**Excerpt**
[Begin]

So, as much for myself as for you, today I’m going to share Six Reasons Why Kids Are Assholes in December and my Four Tips for Surviving until January.
Let’s start with Six Reasons Why Kids Are Assholes* in December.
*I do not think my kids — or any kids — are assholes. Not really. I mean yes, they are. But it’s not their fault. They are assholes by mistake.
Anticipation. For many kids, anticipation feels an awful lot like anxiety. Kids are excited, but also nervous — what if the big day doesn’t live up to their expectations? What if Santa gets stuck in the chimney? What if they don’t get the Mr. Beast paraphernalia they asked for that costs a billion dollars and no parent in their right mind would ever purchase? Sometimes anticipatory anxiety makes kids rigid, leading to demandingness. It can also make them irritable, clingy, or exhibit regressive behavior. Seeing all the wrapped gifts accumulate doesn’t help. The holidays require all sorts of executive function skills — impulse control, delayed gratification, emotional regulation — that are difficult, if not impossible, for kids to master. So instead, they have meltdowns.

[End]

**Written instruction**
Check each statement against the excerpt on kids in December and answer yes or no, quoting the words that decide it. 1. The writer says kids are not to blame for being assholes. 2. The excerpt says that watching wrapped gifts pile up eases kids' anticipation. 3. Impulse control is named as one of the executive function skills the holidays demand.

**Stored data**
[Begin]

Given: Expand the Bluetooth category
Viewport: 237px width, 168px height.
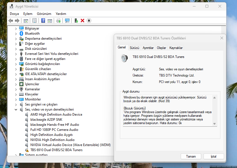Looking at the screenshot, I should tap(16, 33).
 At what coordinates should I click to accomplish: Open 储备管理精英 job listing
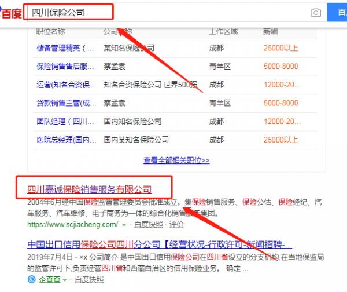[x=65, y=48]
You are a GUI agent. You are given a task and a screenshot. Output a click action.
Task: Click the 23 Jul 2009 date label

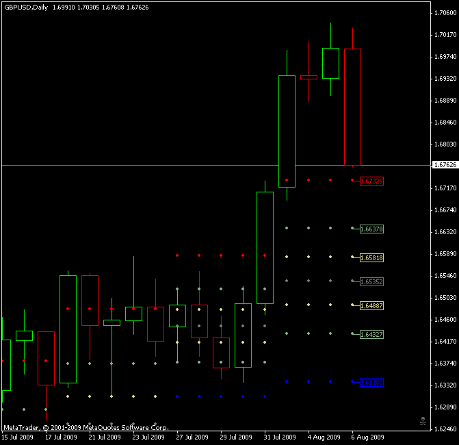148,437
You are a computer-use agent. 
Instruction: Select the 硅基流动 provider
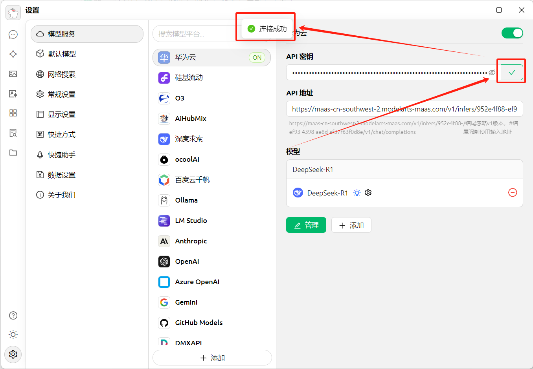click(190, 77)
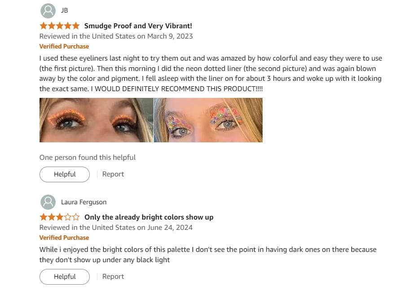Open 'Only the already bright colors show up' title
The image size is (417, 295).
149,217
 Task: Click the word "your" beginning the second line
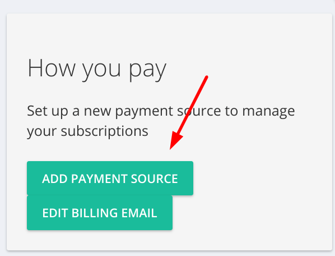(x=42, y=132)
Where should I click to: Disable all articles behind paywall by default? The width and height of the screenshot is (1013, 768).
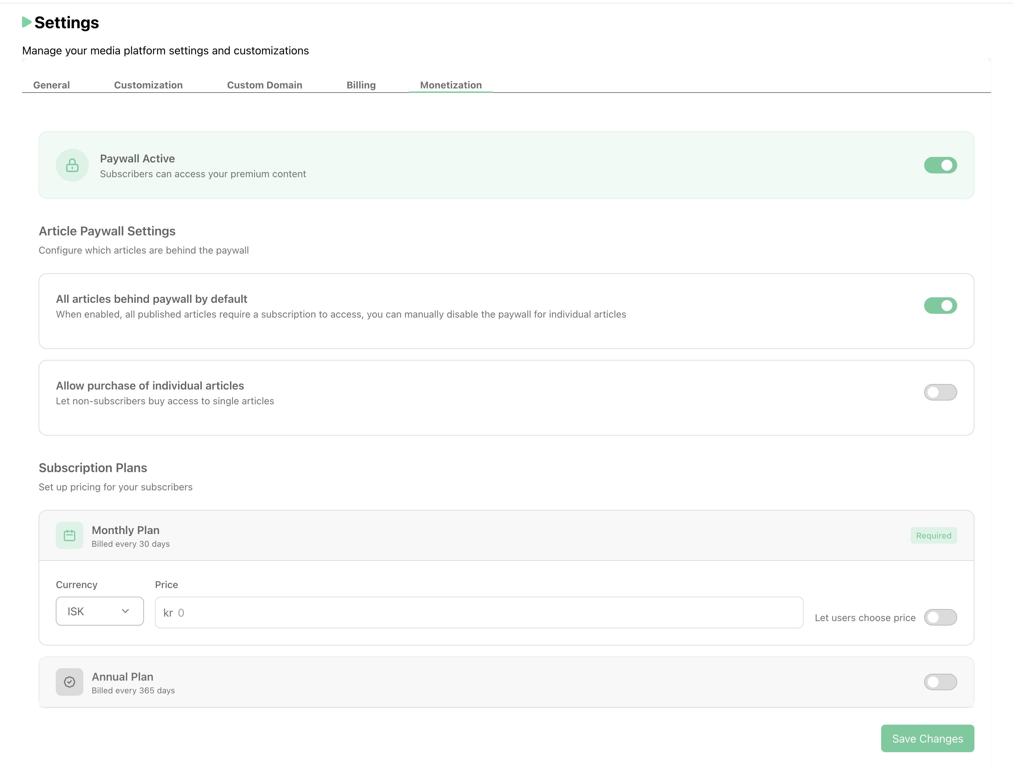point(940,306)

[End]

**Solution to the problem**
1. Yes: "But it’s not their fault."
2. No: "Seeing all the wrapped gifts accumulate doesn’t help."
3. Yes: "The holidays require all sorts of executive function skills — impulse control, delayed gratification, emotional regulation"